Required action:
Copy out all of the data below word for word, keeping every line as it stands.

Input for this task:

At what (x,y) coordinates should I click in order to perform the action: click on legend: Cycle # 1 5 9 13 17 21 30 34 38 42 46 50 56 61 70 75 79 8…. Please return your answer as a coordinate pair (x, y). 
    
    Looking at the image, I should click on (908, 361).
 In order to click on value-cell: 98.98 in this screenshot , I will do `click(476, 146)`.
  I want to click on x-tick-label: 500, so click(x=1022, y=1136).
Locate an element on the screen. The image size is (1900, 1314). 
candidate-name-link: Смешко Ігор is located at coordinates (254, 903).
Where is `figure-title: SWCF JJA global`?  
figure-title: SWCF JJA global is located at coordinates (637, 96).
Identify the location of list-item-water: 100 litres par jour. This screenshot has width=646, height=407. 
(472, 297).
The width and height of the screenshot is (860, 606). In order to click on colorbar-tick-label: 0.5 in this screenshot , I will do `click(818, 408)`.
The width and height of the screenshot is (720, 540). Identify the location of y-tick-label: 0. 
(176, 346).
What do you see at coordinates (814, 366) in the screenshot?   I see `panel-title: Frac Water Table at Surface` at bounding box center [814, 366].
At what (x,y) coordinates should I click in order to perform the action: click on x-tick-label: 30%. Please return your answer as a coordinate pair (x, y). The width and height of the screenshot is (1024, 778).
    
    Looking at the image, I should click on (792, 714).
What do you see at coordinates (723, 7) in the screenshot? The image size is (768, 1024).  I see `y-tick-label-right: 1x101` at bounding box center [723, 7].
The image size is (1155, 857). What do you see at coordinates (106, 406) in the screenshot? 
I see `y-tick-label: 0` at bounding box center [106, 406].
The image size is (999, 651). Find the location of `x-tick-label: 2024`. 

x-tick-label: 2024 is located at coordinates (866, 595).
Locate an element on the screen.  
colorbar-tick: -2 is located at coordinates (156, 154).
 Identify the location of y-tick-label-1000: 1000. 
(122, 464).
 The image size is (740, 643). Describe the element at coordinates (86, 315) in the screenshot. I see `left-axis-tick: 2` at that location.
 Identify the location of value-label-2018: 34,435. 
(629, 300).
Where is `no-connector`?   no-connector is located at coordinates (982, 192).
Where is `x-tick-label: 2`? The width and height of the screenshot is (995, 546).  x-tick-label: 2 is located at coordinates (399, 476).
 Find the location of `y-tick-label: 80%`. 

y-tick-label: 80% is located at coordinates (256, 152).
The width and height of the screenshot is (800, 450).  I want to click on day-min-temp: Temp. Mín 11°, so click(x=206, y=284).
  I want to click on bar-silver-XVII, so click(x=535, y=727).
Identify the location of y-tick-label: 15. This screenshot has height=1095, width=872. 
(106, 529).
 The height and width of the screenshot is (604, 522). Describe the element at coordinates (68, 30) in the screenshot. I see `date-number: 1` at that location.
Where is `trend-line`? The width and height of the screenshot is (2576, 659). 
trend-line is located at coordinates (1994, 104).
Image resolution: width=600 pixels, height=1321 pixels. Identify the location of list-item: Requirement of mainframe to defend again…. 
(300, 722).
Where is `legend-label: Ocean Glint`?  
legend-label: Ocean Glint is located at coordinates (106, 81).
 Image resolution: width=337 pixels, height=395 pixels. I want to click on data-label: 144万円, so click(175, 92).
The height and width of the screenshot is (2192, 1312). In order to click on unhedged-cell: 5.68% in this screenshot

Written solution:
At what (x,y) coordinates should I click in order to perform the action: click on legend: Cycle # 1 5 9 13 17 21 30 34 38 42 46 50 56 61 70 75 79 8…. Please return your answer as a coordinate pair (x, y). 
    
    Looking at the image, I should click on (908, 361).
 In order to click on value-cell: 98.98 in this screenshot , I will do `click(476, 146)`.
  I want to click on x-tick-label: 500, so click(x=1022, y=1136).
Locate an element on the screen. The image size is (1900, 1314). 
candidate-name-link: Смешко Ігор is located at coordinates (254, 903).
Where is `figure-title: SWCF JJA global`?  
figure-title: SWCF JJA global is located at coordinates (637, 96).
Identify the location of list-item-water: 100 litres par jour. This screenshot has width=646, height=407. 
(472, 297).
The width and height of the screenshot is (860, 606). In order to click on colorbar-tick-label: 0.5 in this screenshot , I will do `click(818, 408)`.
The width and height of the screenshot is (720, 540). Identify the location of y-tick-label: 0. 
(176, 346).
What do you see at coordinates (814, 366) in the screenshot?   I see `panel-title: Frac Water Table at Surface` at bounding box center [814, 366].
At what (x,y) coordinates should I click in order to perform the action: click on x-tick-label: 30%. Please return your answer as a coordinate pair (x, y). The width and height of the screenshot is (1024, 778).
    
    Looking at the image, I should click on (792, 714).
What do you see at coordinates (723, 7) in the screenshot? The image size is (768, 1024).  I see `y-tick-label-right: 1x101` at bounding box center [723, 7].
The image size is (1155, 857). What do you see at coordinates (106, 406) in the screenshot? 
I see `y-tick-label: 0` at bounding box center [106, 406].
The image size is (999, 651). Find the location of `x-tick-label: 2024`. 

x-tick-label: 2024 is located at coordinates (866, 595).
Locate an element on the screen.  
colorbar-tick: -2 is located at coordinates (156, 154).
 Identify the location of y-tick-label-1000: 1000. 
(122, 464).
 The image size is (740, 643). Describe the element at coordinates (86, 315) in the screenshot. I see `left-axis-tick: 2` at that location.
 Identify the location of value-label-2018: 34,435. 
(629, 300).
Where is `no-connector`?   no-connector is located at coordinates (982, 192).
Where is `x-tick-label: 2`? The width and height of the screenshot is (995, 546).  x-tick-label: 2 is located at coordinates (399, 476).
 Find the location of `y-tick-label: 80%`. 

y-tick-label: 80% is located at coordinates (256, 152).
The width and height of the screenshot is (800, 450).  I want to click on day-min-temp: Temp. Mín 11°, so click(x=206, y=284).
  I want to click on bar-silver-XVII, so click(x=535, y=727).
Identify the location of y-tick-label: 15. This screenshot has height=1095, width=872. 
(106, 529).
 The height and width of the screenshot is (604, 522). Describe the element at coordinates (68, 30) in the screenshot. I see `date-number: 1` at that location.
Where is `trend-line`? The width and height of the screenshot is (2576, 659). 
trend-line is located at coordinates (1994, 104).
Image resolution: width=600 pixels, height=1321 pixels. Identify the location of list-item: Requirement of mainframe to defend again…. 
(300, 722).
Where is `legend-label: Ocean Glint`?  
legend-label: Ocean Glint is located at coordinates (106, 81).
 Image resolution: width=337 pixels, height=395 pixels. I want to click on data-label: 144万円, so click(175, 92).
The height and width of the screenshot is (2192, 1312). In order to click on unhedged-cell: 5.68% in this screenshot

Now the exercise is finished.